QUESTION: Thank you, John, for this briefing. To go back to the National Security Strategy of the U.S. administration, it notes that the U.S. supports de-escalation and integration in the Middle East, that it will use through diplomacy to reduce the risks of conflicts, work with partners that commit to rules-based international order, and not tolerate incursions and threats. I was just wondering, do these principles include in your analysis the Eastern Mediterranean? And given Turkey’s challenge of Greek sovereignty or its position for a two-state solution in Cyprus, are you concerned about the potential of conflict in the Eastern Mediterranean too? And if so, how can U.S. diplomacy reduce the risk of it? Thank you.

MR. KIRBY: Look, I won’t get into the specifics with respect to Turkey and Cyprus. Again, I’d refer you to the State Department. But in general, I think that the National Security Strategy does speak well to the way we look at the world today – the threats, the challenges, the opportunities around the world – and our respect for the international rules-based order that the United States and so many other nations helped usher in after World War II and that we’ve helped uphold – which, again, respects sovereignty and which respects territorial integrity and which respects basic human rights and respects the rule of law and governance that is responsible to and for the people that it represents. But again, on your specific question, I’d refer you to State.

I can take one more. Let’s see.

QUESTION: Saudi Arabia.

MR. KIRBY: What? Al Arabiya? Okay, go ahead. Go ahead.

QUESTION: Thank you, John, for doing this. I am with Anadolu Agency, Turkey. The question is about Saudi Arabia. As you may know —

MR. KIRBY: The question is about Saudi Arabia?

QUESTION: Yeah.

MR. KIRBY: Okay.

QUESTION: And the question is, as you may know, the Saudi Arabia authorities backed a UN resolution condemning Russia, and they committed $400 million for Ukraine. But yesterday, Mr. Secretary of State Blinken said these are positive developments but they do not compensate for OPEC+ oil decision. And White House officials also said there will be consequences. Even some lawmakers floated the idea of removing troops from Saudi Arabia, U.S. troops. Are you working on a, like, concrete consequence for Saudi Arabia, or just let this row go away by time? Thank you.

MR. KIRBY: Great question. Saudi Arabia has been a strategic partner for the United States for 80 years. Even as a young naval officer myself putting to sea in the Gulf and in the Red Sea alongside the Saudi navy ships, and Saudi pilots flew missions in support of our initial fight against ISIS back in 2014. And they’ve been a partner on many, many issues.

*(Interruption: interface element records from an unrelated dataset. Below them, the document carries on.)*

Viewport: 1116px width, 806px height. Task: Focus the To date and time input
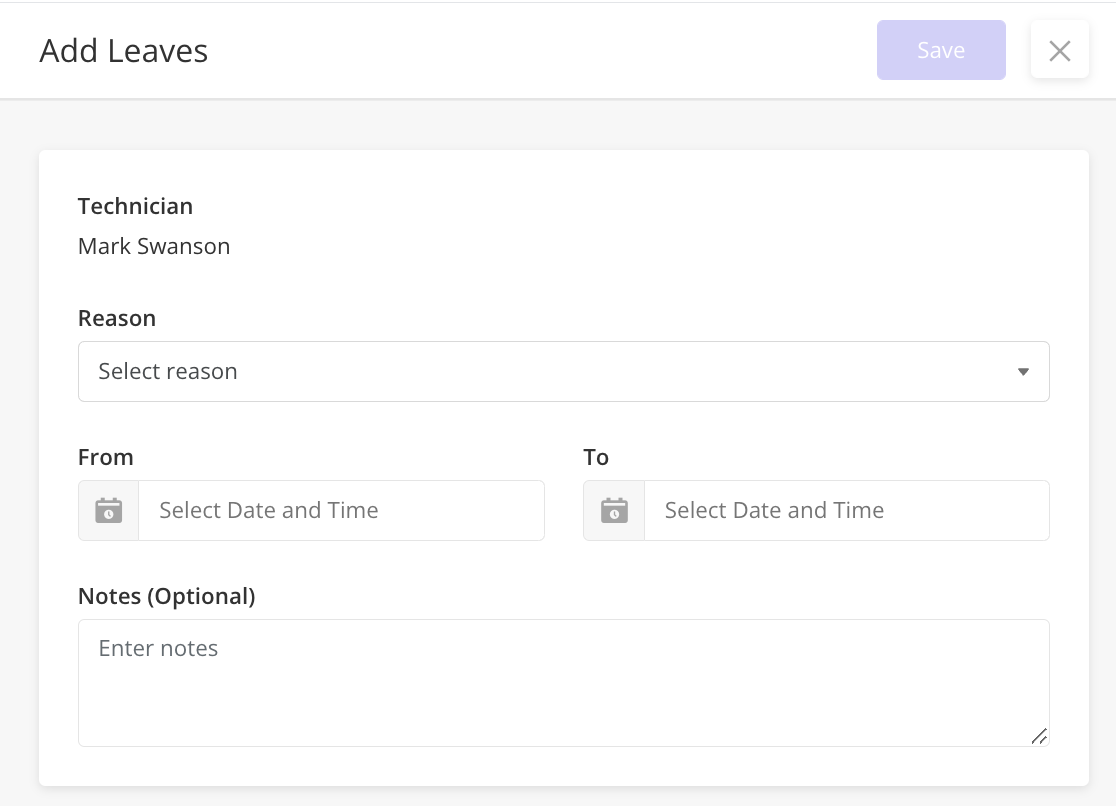847,511
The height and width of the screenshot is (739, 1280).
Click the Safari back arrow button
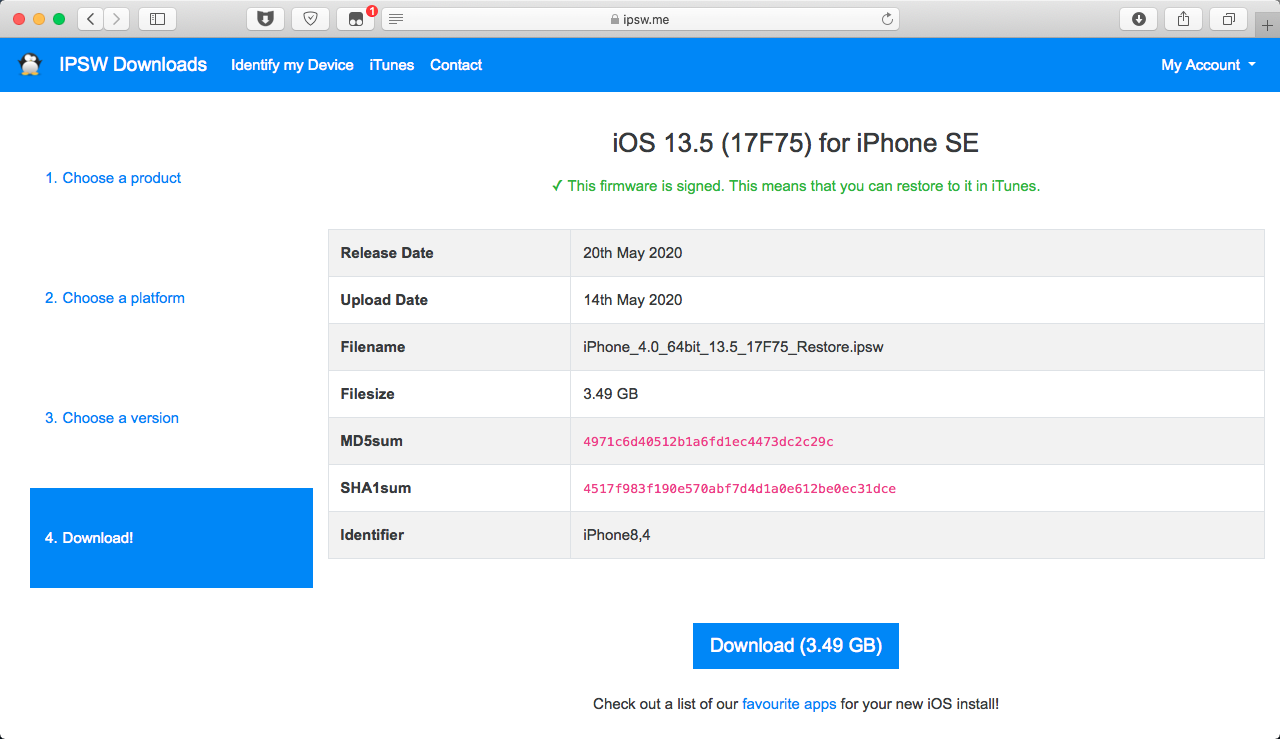[x=90, y=18]
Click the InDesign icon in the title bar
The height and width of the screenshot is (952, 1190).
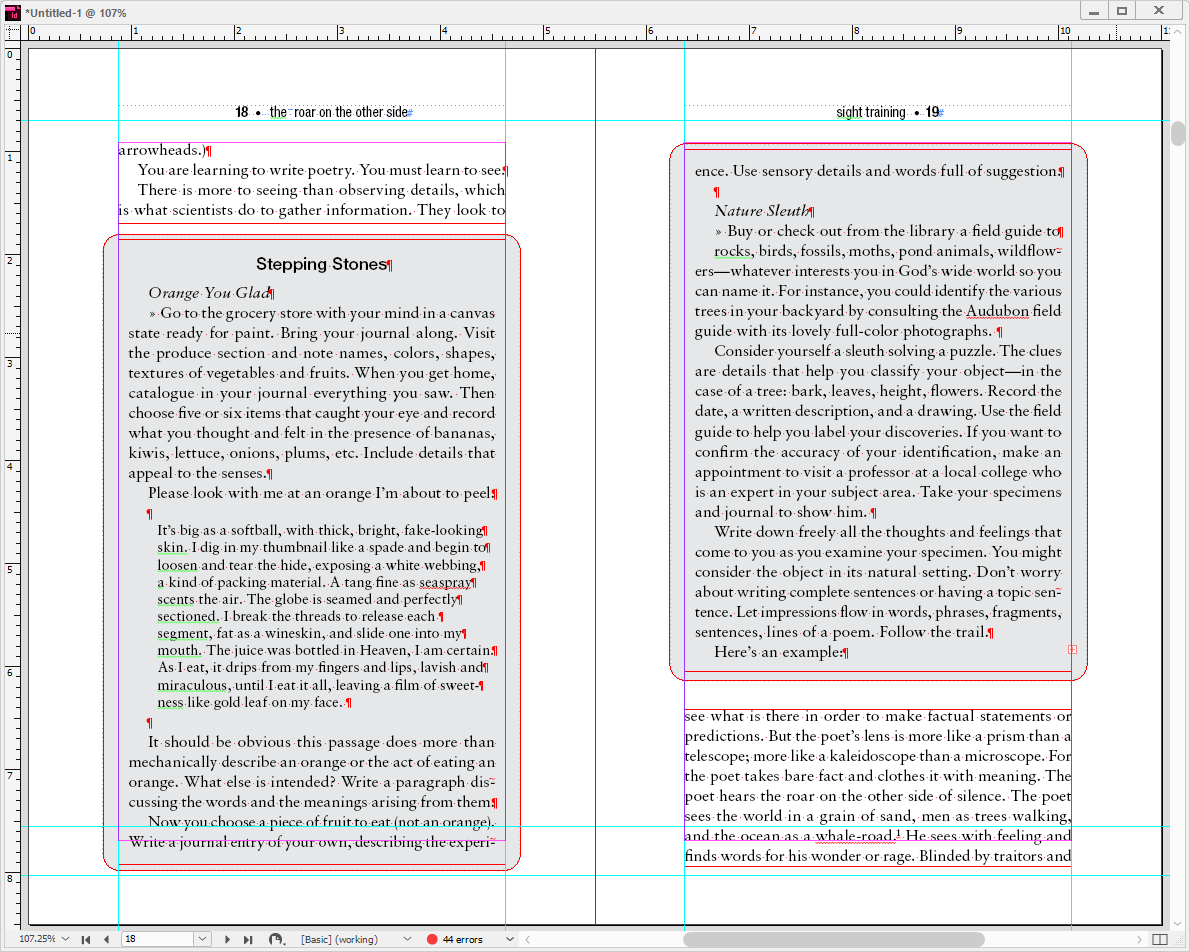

The President believes that in light of the OPEC+ decision, which we believe (a) did not comport with the analysis of the proper balance between supply and demand on the oil market right now, a decision that did not have to be made this month, and (b) that benefited Russia, that benefited Mr. Putin’s ability to profiteer off oil so that he can continue to kill Ukrainians – we believe that. And in light of that, the President has asked his team to take a look at this bilateral relationship and make sure that it’s serving our interests and the interests of the American people in the appropriate way.

That discussion – that review, if you will – is ongoing, and the President looks forward as well to talking to members of Congress when they’re back in town about their views and perspectives on this as well. He has made no decisions. He has – he hasn’t come to any initial conclusions at this time. He wants to take the time it takes to look at this bilateral relationship in a measured, deliberate, thoughtful way. And whatever it looks like going forward, he wants to make sure it’s serving our national interest to the best possible way that it can.

Okay, thanks, everybody. I’ve got to go. Appreciate it.

MODERATOR: Thank you, everyone. Really appreciate your turnout. Thanks to our briefer for taking so much time. Have a great day.